Johannes juga tidak menyetujui Piagam Jakarta (tepatnya tujuh kata dengan kewajiban menjalankan syariat Islam bagi pemeluknya), yang dianggapnya diskriminatif dan berdampak untuk masyarakat non-Muslim. Ia merasa khawatir bahwa tujuh kata ini akan memaksa orang Minangkabau untuk meninggalkan adat istiadat mereka dan juga berdampak terhadap hak atas tanah adat di Maluku.[34] Ia juga menolak keras usulan K.H. Wahid Hasyim yang mengusulkan bahwa hanya pemeluk Islam yang diperbolehkan menjadi Presiden dan Wakil Presiden, karena wilayah-wilayah bermayoritas Kristen di Indonesia tidak akan mau menjadi bagian negara Islam.[35] Usulan Hasyim ini juga ditolak oleh sejumlah pejuang beragama Islam seperti Wongsonegoro dan Husein Jayadiningrat.[36] Setelah dibujuk Soekarno, ia beserta A.A. Maramis (anggota BPUPKI Kristen lainnya) setuju atas Piagam Jakarta apa adanya.[37] Johannes ditunjuk kembali sebagai perwakilan Maluku dalam Panitia Persiapan Kemerdekaan Indonesia.[38] Ia turut serta dalam upacara proklamasi kemerdekaan Indonesia,[39] dengan setelan jas putih dan berdiri tepat di belakang Soekarno dan Muhammad Hatta.[40]

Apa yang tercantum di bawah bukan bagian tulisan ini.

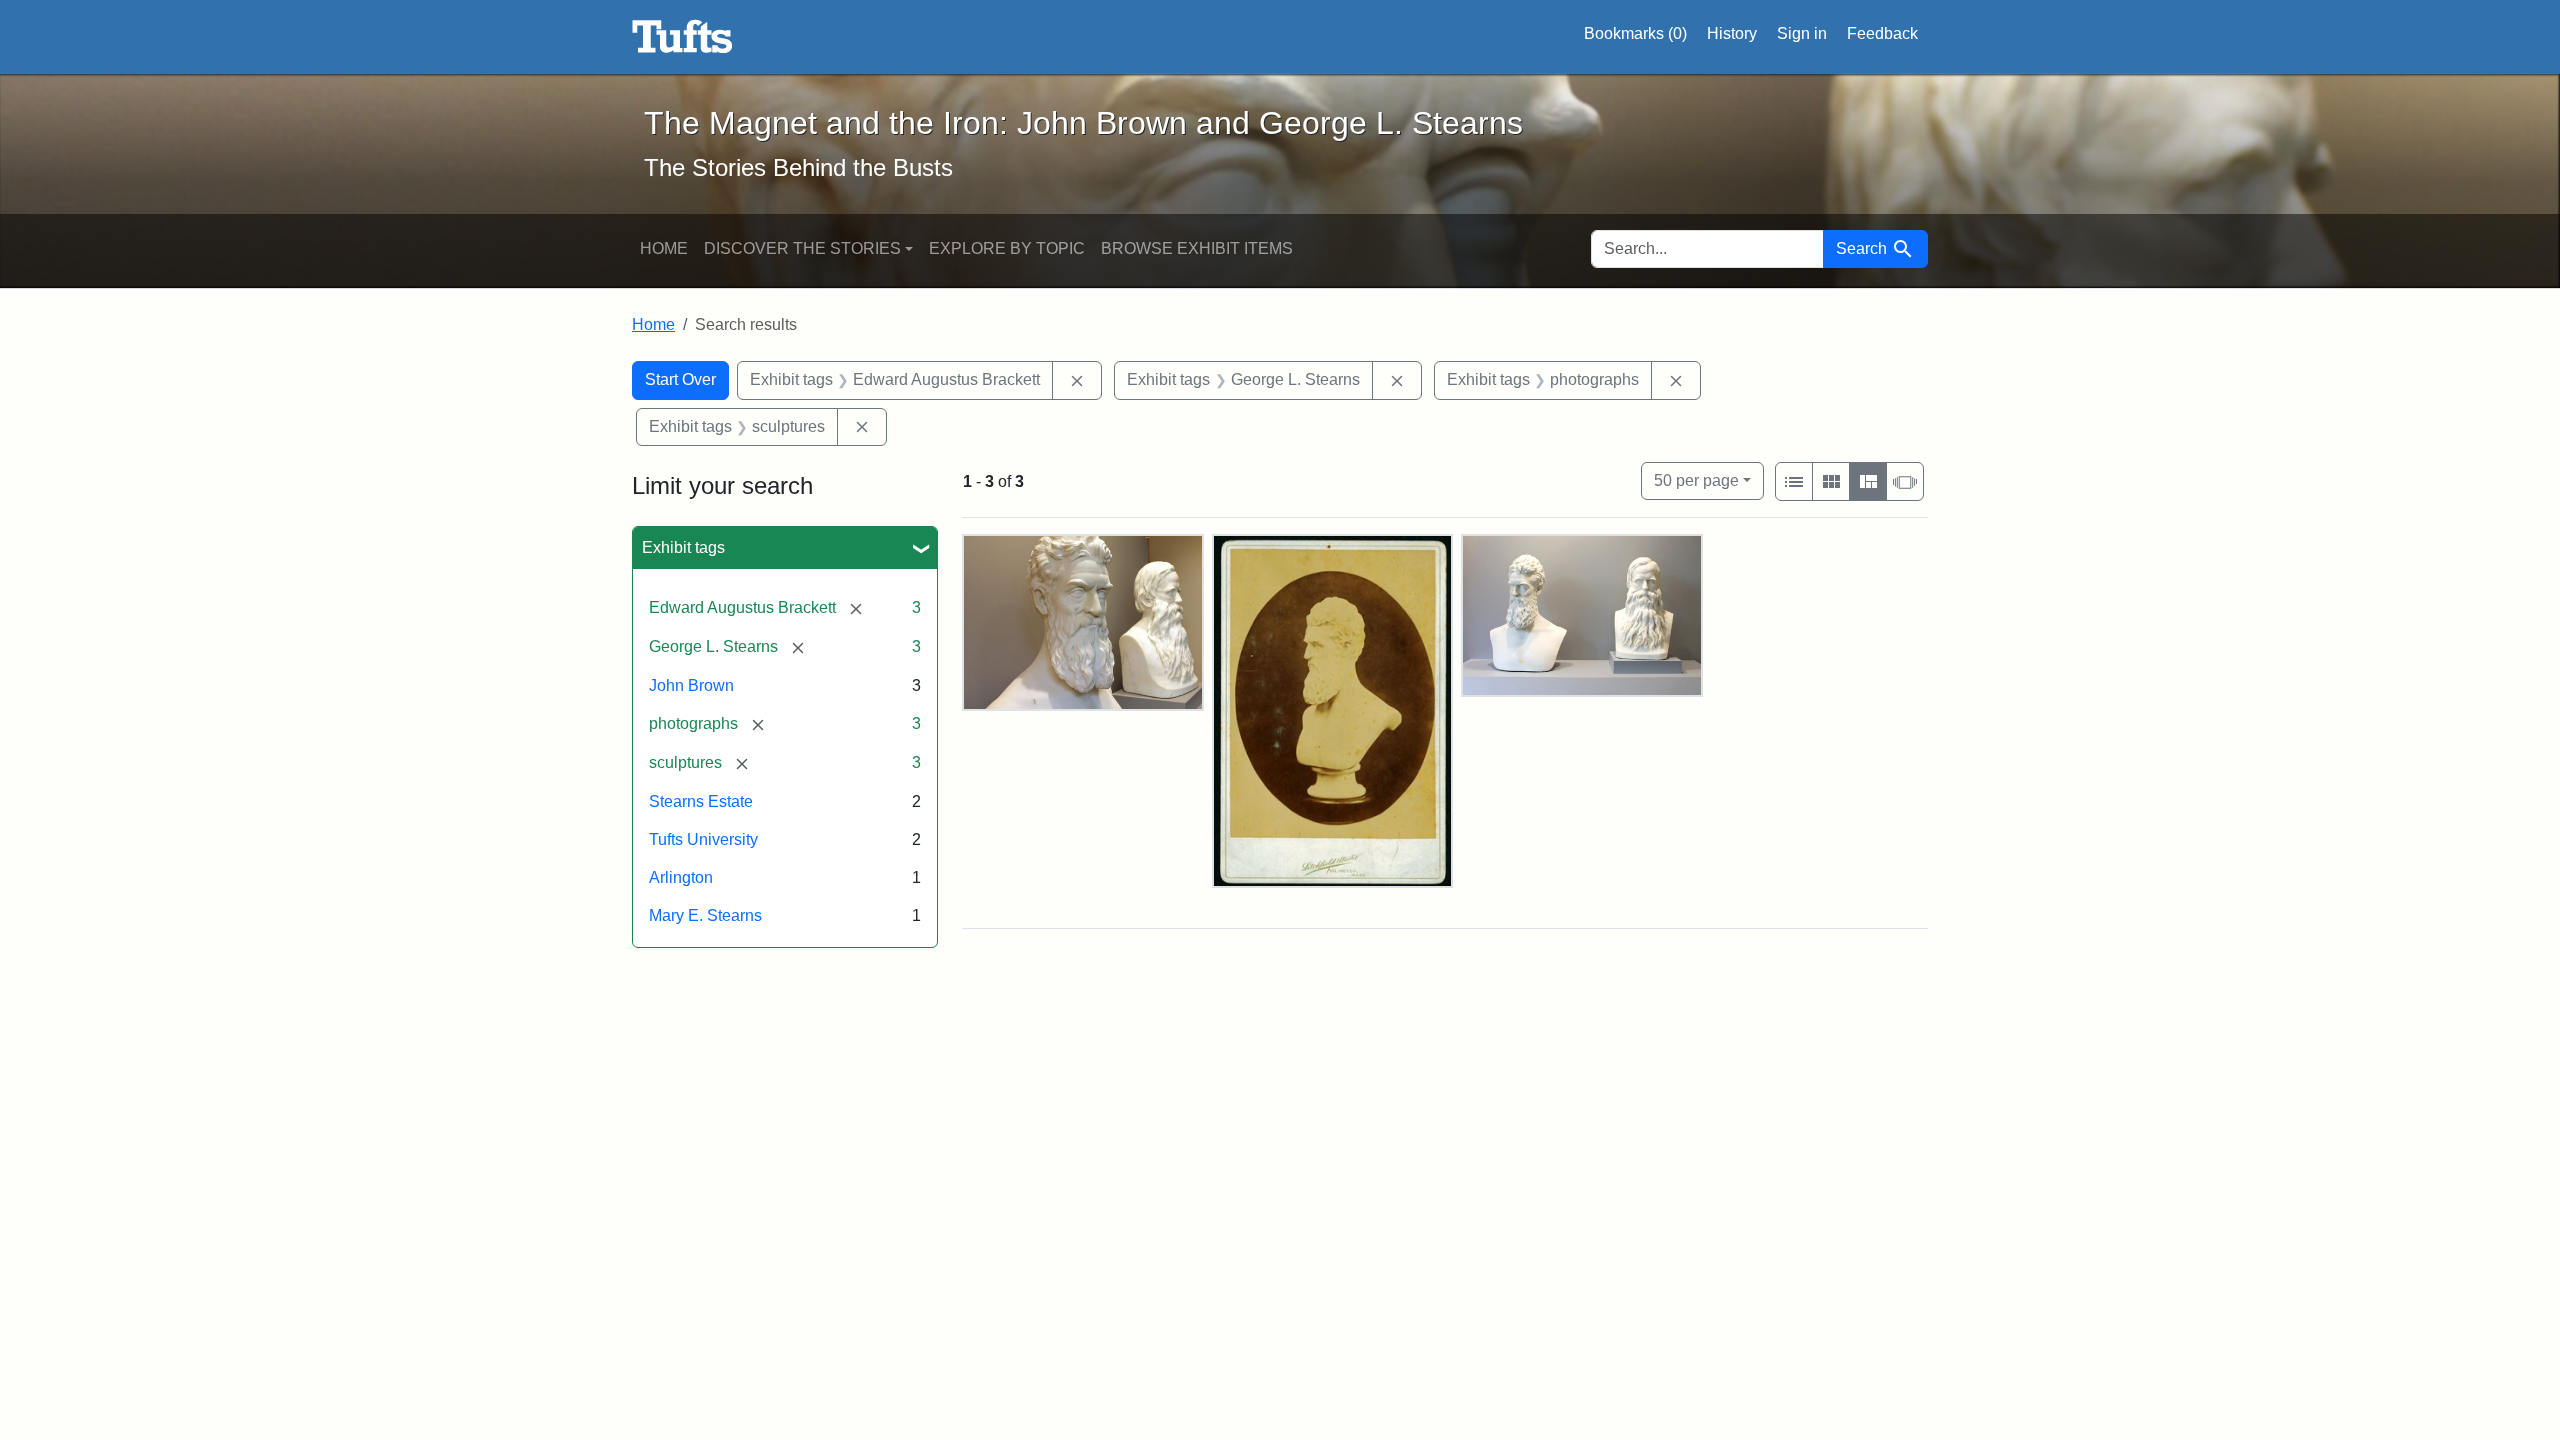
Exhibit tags (683, 547)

Ketujuh kata terkait syariat Islam dalam Piagam Jakarta beserta sejumlah pasal-pasal terkait lainnya belakangan dikeluarkan dari UUD 1945 dan Pancasila. Hal ini disebabkan kunjungan malam seorang perwira angkatan laut Jepang (Kaigun) ke Muhammad Hatta pada tanggal 17 Agustus, dan ia memesankan ke Hatta bahwa perwakilan beragama Kristen dari Indonesia Timur[b] dapat saja memutuskan untuk memisahkan diri dari Indonesia apabila ketujuh kata tersebut tidak dicabut. Hatta menyiapkan suatu pertemuan darurat, dan para pemimpin Islam setuju untuk mencabut kata-kata tersebut, beserta sejumlah istilah dan pasal-pasal[c] yang dianggap terlalu condong ke Islam.[41] Johannes menolak juga adanya Kementerian Agama dan mengusulkan urusan Kemenag sebagai suatu dirjen dibawah Kementerian Pendidikan dan Kebudayaan. Awalnya, memang tidak ada Kemenag dalam pemerintah Indonesia, sampai bulan Januari 1946.[41][42]

Perang kemerdekaan

Dalam sidang PPKI tanggal 19 Agustus 1945, Johannes ditunjuk sebagai Gubernur Maluku, bersamaan dengan ketujuh gubernur provinsi-provinsi lainnya. Meskipun begitu, ia tidak dapat pergi ke Maluku yang sudah diduduki oleh tentara Australia seusai penyerahan Jepang, sehingga jabatan gubernur ini pada awalnya hanya ada di atas kertas.[1][2][3] Johannes kemudian menjadi anggota badan legislatif Komite Nasional Indonesia Pusat sebagai wakil ketua.[1][43] Ia tetap menjadi anggota pimpinan KNIP beserta Sartono dari golongan tua sampai mosi tidak percaya dari Sukarni dkk. (golongan muda) melengserkan pimpinan KNIP tanggal 17 Oktober.[44]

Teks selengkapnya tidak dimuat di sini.